So where do teachers live in Miami in 2012?

In apartments. With roommates. Far from the expensive neighborhoods in which their schools are located.

Or with their parents.

Middle school teachers in 2012 certainly don’t live walking distance from their schools in two-thousand square foot homes.


That same year, 1967, Harvard tuition was $1760. The minimum wage was $1.30. A Harvard undergraduate could work a full time job over the summer and put in 23 hours a week for the rest of the year to cover her tuition. That’s a lot of working hours for a full time student—current thinking is that 10-12 hours of work each week is plenty—but it could be done.

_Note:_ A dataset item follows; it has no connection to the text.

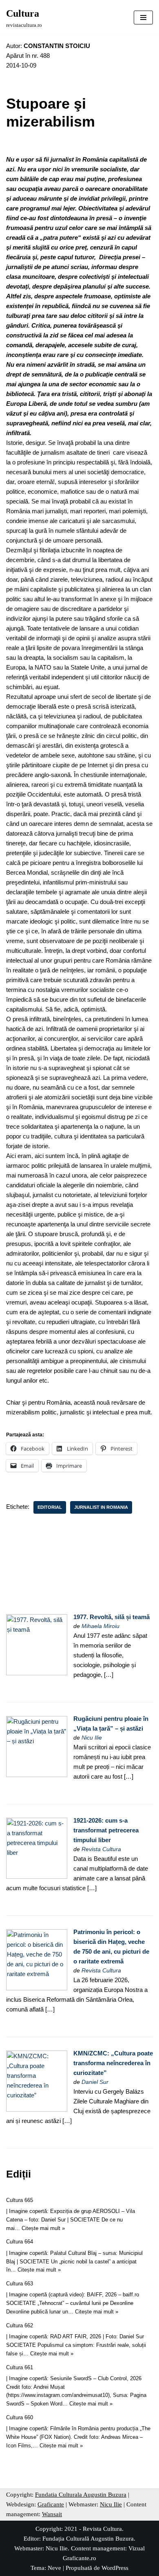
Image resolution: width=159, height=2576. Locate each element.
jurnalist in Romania (101, 1507)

Today, Harvard tuition is $37,576 for the year (ignoring another $3K in health services and student services fees which are hardly optional). A student earning the minimum wage of $8.00/hour would have to work 93 hours per week—an untenable schedule for even the most motivated and sleep-deprived young person.

In short, college students in my day could finance their educations even at expensive private schools. For our children, the arithmetic no longer works. No matter how hard they work, no matter how motivated they are, the numbers just don’t add up. If our kids are going to attend private college, we, their parents, have to pay.


Parents have been told for generations, “When your child turns 18, it’s time to kick him out. The only way he will learn independence is if he is forced to live on his own, make his own way, get his own apartment, learn the harsh economic realities of making a budget and living within it.

The arithmetic no longer supports this “independence” argument.

There are those who argue that the college age children of today are coddled, that their parents pay too much attention to the self-esteem of their kids ignoring an emphasis on “can do.” There are those who snort derisively about giving a ribbon to the kid who finishes eighth in an eight person race. “I pulled myself up by my own boot straps,” these folks say. “The children of today should do the same.”

The reality is that these economic times are different from those of a generation ago. For better or worse, children today need our economic support. A case can be made that they need our emotional support as well.